RECORDS SHOWN

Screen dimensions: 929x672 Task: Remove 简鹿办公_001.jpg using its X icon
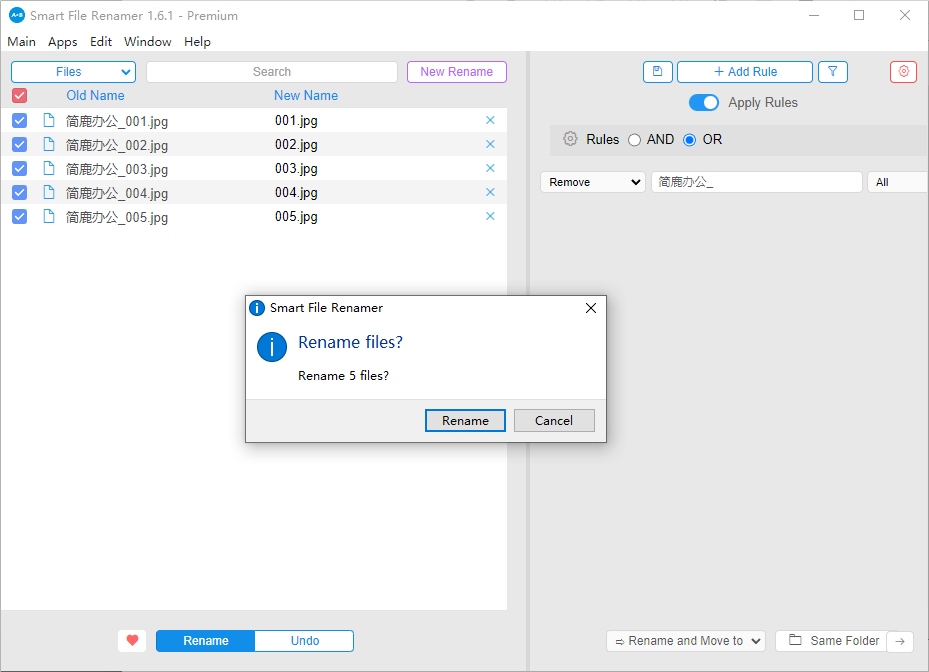tap(490, 120)
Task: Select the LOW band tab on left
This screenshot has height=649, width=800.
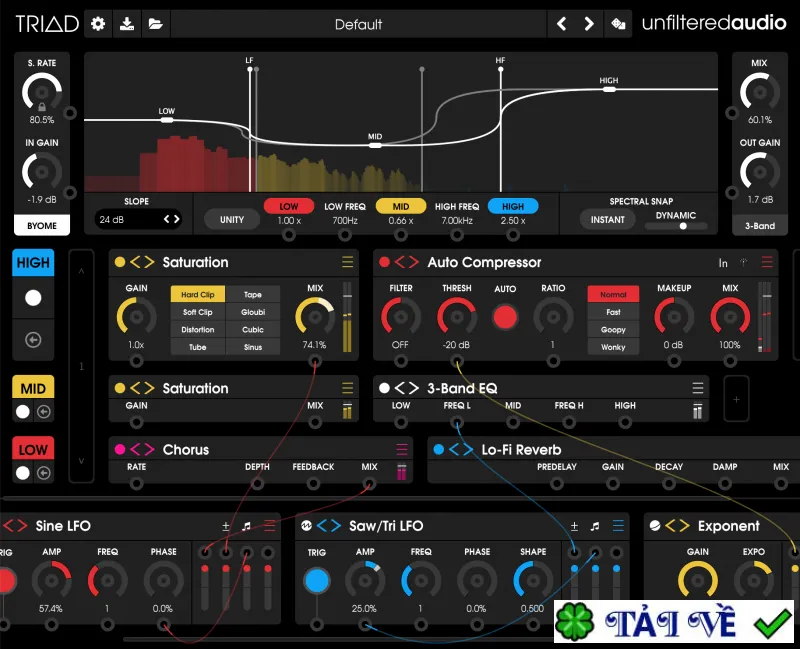Action: pyautogui.click(x=33, y=450)
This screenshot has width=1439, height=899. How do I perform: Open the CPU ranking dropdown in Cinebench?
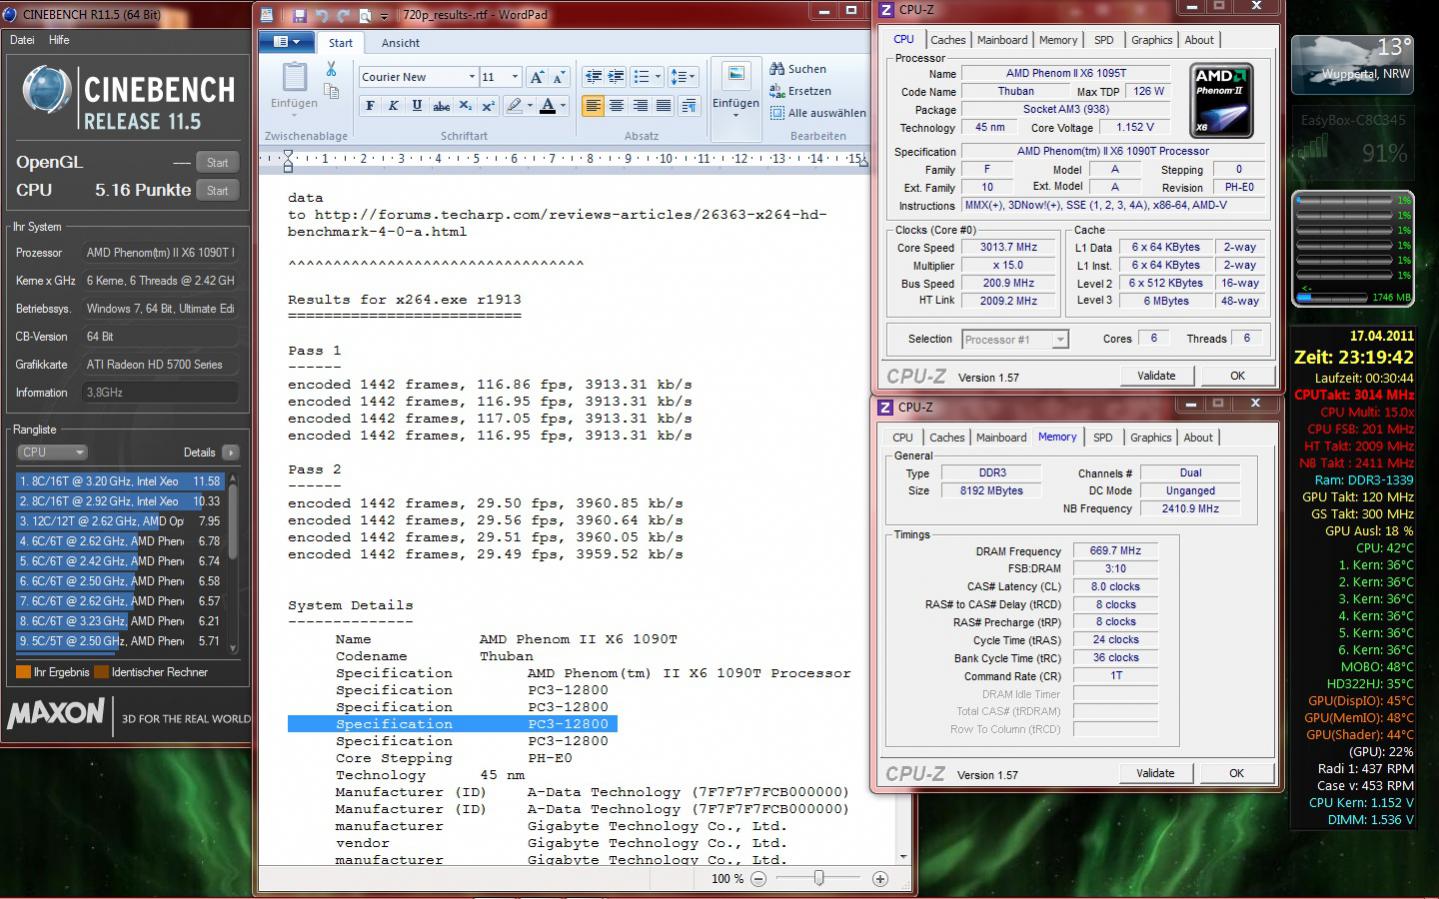click(53, 452)
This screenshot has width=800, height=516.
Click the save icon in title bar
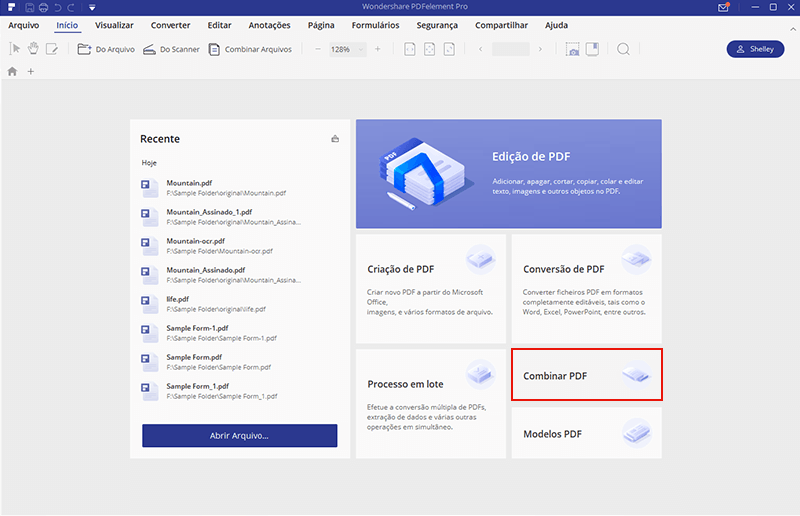point(29,8)
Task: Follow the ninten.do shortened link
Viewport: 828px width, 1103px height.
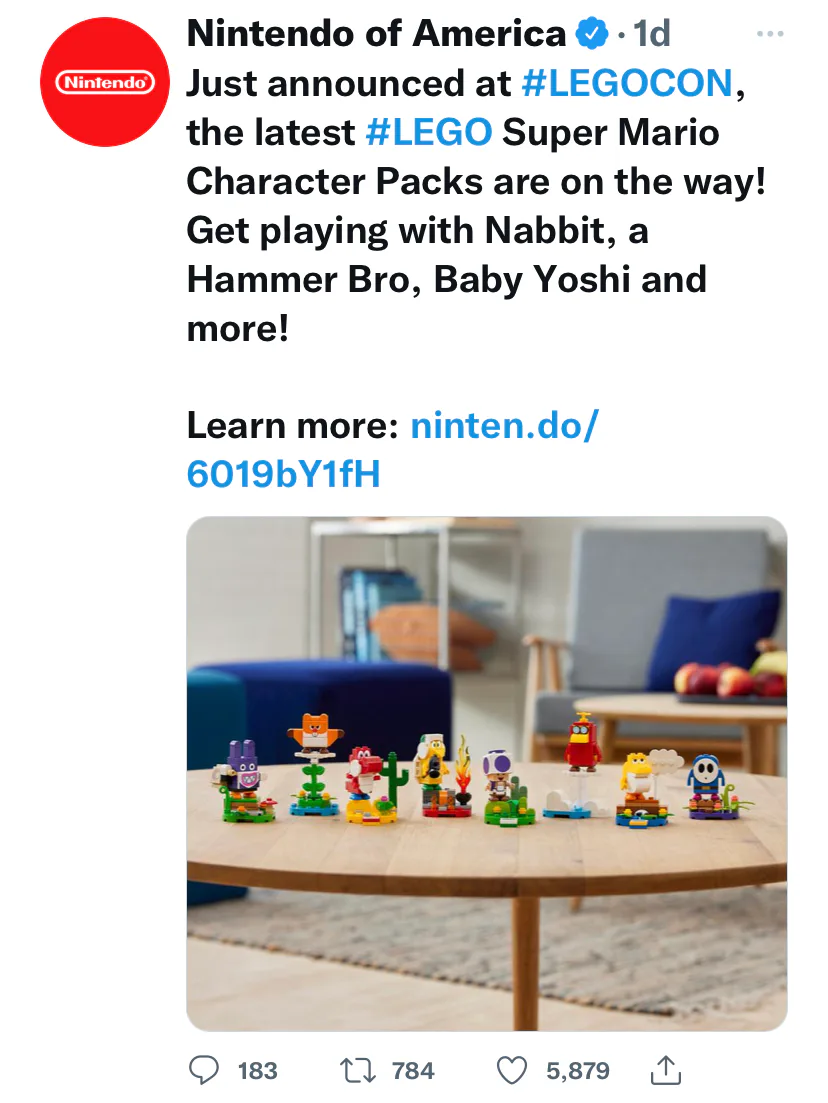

WHAT YOU ARE ASKED TO DO
Each line from the one containing "Task: Follow the ninten.do shortened link" down to the final line of the records above must be reproduced exactly; no pictures go into the copy.

ANSWER
Task: Follow the ninten.do shortened link
Viewport: 828px width, 1103px height.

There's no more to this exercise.